_DATASET EXTRACT_
────────────────────────────────────────

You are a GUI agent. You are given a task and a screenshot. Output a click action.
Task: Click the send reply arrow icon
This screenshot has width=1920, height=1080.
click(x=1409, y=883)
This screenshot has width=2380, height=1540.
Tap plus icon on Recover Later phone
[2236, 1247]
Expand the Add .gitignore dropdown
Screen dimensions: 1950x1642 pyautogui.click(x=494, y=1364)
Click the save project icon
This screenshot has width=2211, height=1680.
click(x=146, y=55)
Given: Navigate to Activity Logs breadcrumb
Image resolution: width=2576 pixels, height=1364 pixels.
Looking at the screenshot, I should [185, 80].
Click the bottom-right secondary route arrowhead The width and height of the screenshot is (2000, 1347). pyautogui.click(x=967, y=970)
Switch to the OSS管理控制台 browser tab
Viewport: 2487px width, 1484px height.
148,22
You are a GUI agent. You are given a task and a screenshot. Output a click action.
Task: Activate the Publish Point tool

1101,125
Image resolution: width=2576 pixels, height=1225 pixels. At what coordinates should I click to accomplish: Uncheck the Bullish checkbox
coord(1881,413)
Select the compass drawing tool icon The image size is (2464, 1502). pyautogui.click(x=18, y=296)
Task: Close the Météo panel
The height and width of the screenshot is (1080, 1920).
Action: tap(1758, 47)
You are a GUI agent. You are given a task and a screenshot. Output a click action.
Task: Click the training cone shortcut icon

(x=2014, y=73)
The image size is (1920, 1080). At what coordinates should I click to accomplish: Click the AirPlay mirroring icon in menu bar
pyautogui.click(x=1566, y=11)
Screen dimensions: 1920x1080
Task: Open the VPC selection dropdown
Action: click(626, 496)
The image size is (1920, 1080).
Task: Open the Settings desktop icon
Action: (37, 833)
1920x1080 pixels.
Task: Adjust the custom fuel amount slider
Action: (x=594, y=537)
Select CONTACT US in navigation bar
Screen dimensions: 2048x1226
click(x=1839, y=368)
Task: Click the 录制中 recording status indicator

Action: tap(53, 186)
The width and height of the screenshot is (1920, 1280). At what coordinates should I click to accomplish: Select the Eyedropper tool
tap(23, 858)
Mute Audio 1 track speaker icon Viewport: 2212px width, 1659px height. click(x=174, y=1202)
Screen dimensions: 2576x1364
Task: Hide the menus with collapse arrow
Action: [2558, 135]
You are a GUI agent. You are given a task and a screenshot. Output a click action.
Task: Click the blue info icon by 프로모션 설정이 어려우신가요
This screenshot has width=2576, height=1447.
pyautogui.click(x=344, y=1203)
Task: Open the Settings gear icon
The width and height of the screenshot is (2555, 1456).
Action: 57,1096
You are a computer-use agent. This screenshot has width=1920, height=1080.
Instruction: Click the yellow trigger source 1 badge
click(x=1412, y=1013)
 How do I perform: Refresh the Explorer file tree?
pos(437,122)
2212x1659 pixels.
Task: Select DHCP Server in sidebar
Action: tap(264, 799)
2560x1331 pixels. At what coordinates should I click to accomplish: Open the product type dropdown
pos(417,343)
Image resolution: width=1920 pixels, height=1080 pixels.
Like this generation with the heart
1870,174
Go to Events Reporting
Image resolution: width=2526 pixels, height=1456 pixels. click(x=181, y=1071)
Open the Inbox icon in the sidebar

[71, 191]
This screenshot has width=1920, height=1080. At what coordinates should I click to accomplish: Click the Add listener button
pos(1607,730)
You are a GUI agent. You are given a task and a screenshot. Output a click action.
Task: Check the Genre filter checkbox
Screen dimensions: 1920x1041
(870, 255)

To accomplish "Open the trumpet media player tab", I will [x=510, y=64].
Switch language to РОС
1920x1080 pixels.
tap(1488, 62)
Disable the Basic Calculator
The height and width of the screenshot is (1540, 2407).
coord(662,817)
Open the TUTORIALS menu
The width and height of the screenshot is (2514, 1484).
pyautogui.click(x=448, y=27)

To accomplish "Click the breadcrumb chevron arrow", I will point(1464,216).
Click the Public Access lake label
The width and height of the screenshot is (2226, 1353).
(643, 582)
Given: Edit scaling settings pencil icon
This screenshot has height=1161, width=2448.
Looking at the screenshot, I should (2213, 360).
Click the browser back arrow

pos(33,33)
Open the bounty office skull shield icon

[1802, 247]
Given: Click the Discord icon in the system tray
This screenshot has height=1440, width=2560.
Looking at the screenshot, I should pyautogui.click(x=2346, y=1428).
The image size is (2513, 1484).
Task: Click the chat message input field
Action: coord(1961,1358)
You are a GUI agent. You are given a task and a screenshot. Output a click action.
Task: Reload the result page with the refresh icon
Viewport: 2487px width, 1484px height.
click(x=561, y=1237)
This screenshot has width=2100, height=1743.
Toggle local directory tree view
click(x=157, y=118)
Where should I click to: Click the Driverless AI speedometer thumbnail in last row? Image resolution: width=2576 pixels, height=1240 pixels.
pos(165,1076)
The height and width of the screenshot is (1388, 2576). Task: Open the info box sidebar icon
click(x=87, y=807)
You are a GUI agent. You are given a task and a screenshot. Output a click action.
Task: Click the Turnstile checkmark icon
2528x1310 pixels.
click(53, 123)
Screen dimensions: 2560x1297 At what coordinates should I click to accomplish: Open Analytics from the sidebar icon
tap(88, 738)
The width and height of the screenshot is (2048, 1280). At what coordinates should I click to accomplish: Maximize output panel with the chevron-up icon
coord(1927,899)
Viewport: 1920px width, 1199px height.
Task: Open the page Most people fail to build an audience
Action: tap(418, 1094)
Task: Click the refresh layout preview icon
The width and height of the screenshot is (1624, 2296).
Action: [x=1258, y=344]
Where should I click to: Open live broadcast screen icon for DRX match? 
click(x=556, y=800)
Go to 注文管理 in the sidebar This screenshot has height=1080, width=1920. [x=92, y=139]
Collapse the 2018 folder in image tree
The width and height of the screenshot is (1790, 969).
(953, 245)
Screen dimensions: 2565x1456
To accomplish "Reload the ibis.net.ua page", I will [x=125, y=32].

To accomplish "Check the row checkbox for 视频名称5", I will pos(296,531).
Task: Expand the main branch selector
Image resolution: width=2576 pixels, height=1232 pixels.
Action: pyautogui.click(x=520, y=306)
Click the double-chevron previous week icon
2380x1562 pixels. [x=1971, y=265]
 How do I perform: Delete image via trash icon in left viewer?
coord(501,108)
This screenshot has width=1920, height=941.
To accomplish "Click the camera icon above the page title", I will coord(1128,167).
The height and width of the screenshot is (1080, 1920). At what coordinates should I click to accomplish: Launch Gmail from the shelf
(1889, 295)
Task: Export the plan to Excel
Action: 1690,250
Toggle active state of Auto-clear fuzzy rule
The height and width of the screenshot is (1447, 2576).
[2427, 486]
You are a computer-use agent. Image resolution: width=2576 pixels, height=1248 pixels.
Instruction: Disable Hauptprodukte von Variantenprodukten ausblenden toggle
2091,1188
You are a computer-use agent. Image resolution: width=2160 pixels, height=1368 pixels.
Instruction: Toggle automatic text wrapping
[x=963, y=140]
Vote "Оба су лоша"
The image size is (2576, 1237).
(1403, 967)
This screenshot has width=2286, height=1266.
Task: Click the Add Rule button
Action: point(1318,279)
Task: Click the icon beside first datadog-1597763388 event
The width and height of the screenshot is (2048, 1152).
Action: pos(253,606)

────────────────────────────────────────

_EXERCISE GOAL_
Using the records above, report each line with the string "breadcrumb".

_ANSWER TO THE PROBLEM_
Given: Navigate to Activity Logs breadcrumb
To accomplish "Click the breadcrumb chevron arrow", I will point(1464,216).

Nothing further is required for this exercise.